Lewis hadn’t worked on clouds before the Horizon Spirit – his trajectory had gone from a degree in physics to oceanography to particles in the atmosphere. But then Warren Wiscombe, the former chief scientist of ARM, stopped by his office with the idea of figuring out Pacific clouds from a cargo ship. Lewis quickly agreed to draft a proposal to use ARM’s mobile research facility called AMF2.
In order to fit the mobile facility on a ship, its contents – which normally fit comfortably in nine storage containers – had to be condensed down to three. It was an especially tricky task to fit them all together because atmosphere scientists from all over were jumping at the opportunity to add their own devices to the lucky few.
“I don’t think we could have accepted one more guest instrument on there,” says Mike Ritsche, the Technical Operations Manager of AMF2. “We barely had any room to sit down.” Ritsche shepherded AMF2 through its previous engagement in the Maldive Islands, and has since restructured the experiment for earthbound use on a mountain in Finland, where it’s determining the effects of forests on cloud formation.
An ocean-bound research journey wasn’t entirely alien to Lewis, who started his work at Brookhaven in 1993 taking cruises around the world and measuring the ocean’s chemical properties and levels of dissolved carbon dioxide. Relentlessly curious, he sees every step in his career as just another angle for puzzling out what makes up the world. And there’s a lot to learn along the way.
“To me, it’s all new,” says Lewis. “If I don’t understand it, I’ve got a bunch of brilliant guys around me to help. There’s a whole lot of new questions I don’t understand yet, and I find all of it fascinating.”

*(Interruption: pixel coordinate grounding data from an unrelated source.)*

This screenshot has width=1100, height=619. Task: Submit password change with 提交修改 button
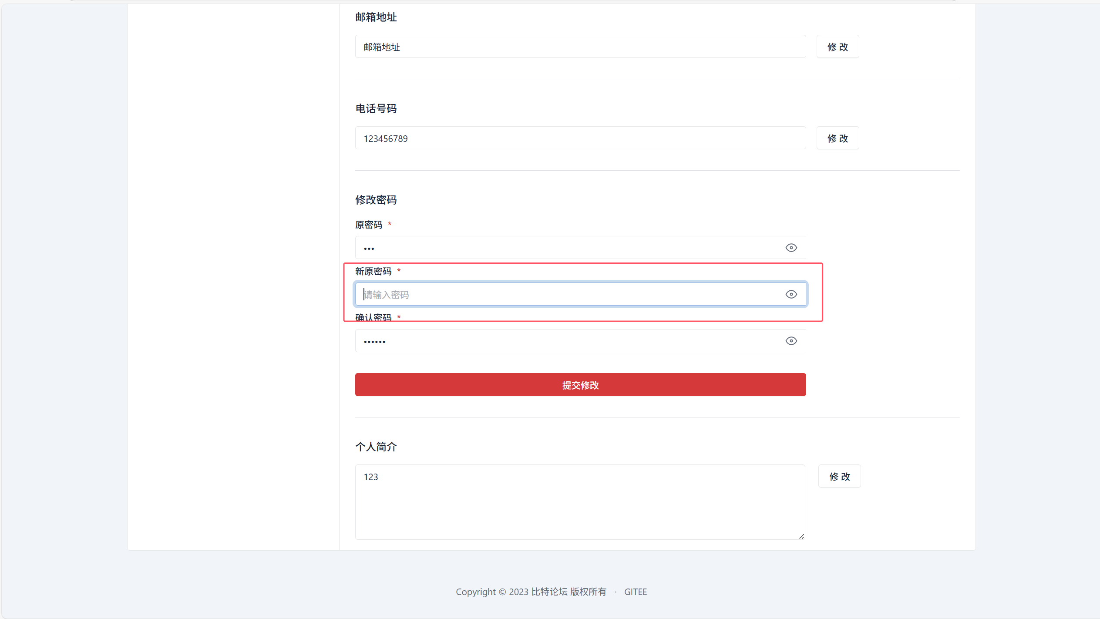point(580,385)
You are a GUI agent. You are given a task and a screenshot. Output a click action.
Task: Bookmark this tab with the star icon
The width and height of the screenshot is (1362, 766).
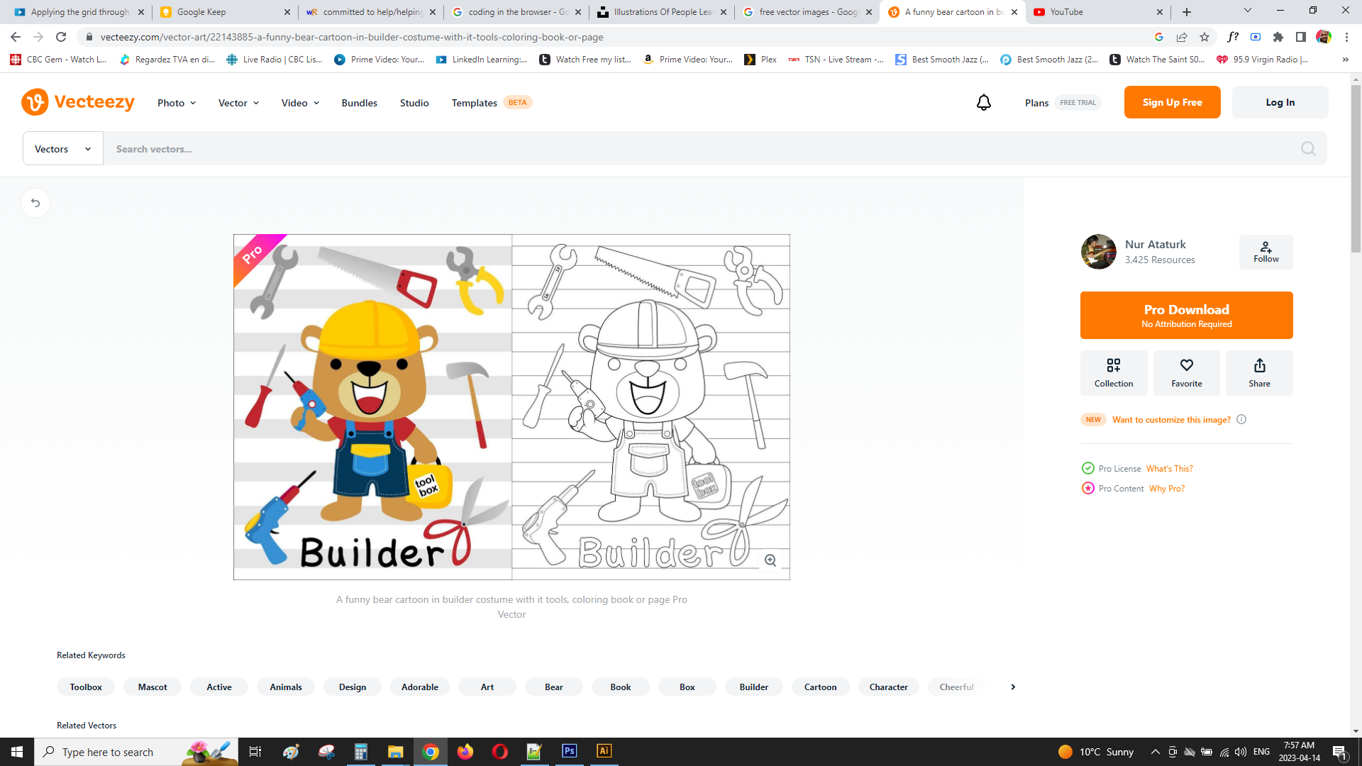click(1205, 37)
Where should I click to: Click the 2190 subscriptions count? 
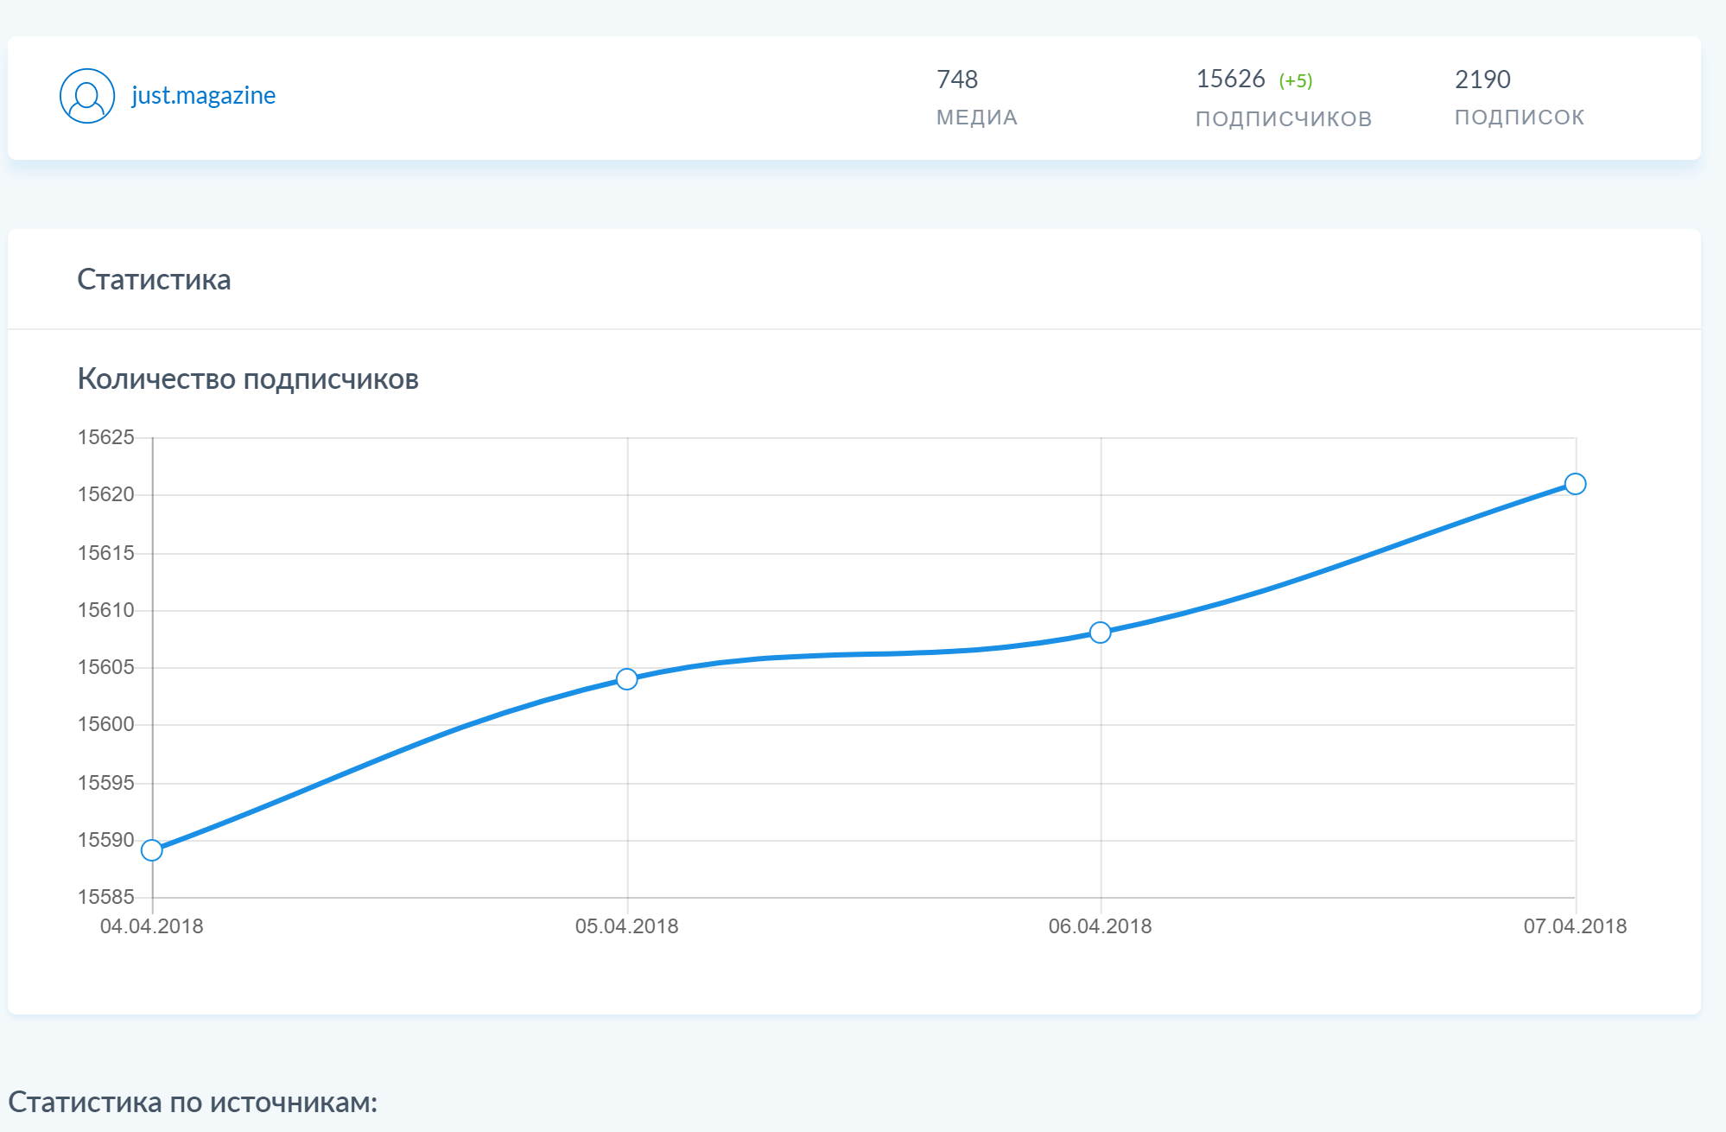pos(1482,79)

MAGIC made 20 round trips between Hawaii and Los Angeles aboard the Horizon Spirit, and Lewis was on board for three of them, including the first and the last. Over the course of 2013, MAGIC amassed the largest set of cloud data ever collected from a ship. Now scientists interested in everything from particulates to humidity to cloud modeling are waiting eagerly for the data to be processed so they can start analysis.
“Understanding something as complicated as the climate is only done by understanding a bunch of little pieces along the way,” says Lewis. “And getting good data for every little thing.”
For the scientists wrestling with one of the most urgent problems in all of science – developing more accurate climate change models – the MAGIC data could be very important, according to Anthony Del Genio, a NASA scientist who works on climate modeling and clouds.
“When we compare notes,” says Del Genio, “the area in which we disagree the most is in understanding the effect that low-altitude clouds have on climate change.”
The information that MAGIC has gathered will let modelers check their predictions against real conditions in the clouds. In terms of in-depth data gathering over the ocean, Del Genio says, “this is really unlike any field experiment that has ever been run.”
Lewis, meanwhile, plans to use the hard-won MAGIC data in his research: understanding how airborne particles like dust and soot interact with the air and humidity and affect local climate.
In addition to revealing the inner workings of clouds for the world’s climate models, Lewis made sure to answer the other important scientific questions on his journey: which veggies worked best for the weather balloons?
“Launching potatoes worked better, and squash, which we thought would work well, were disappointing.” He shrugs. “That’s science.”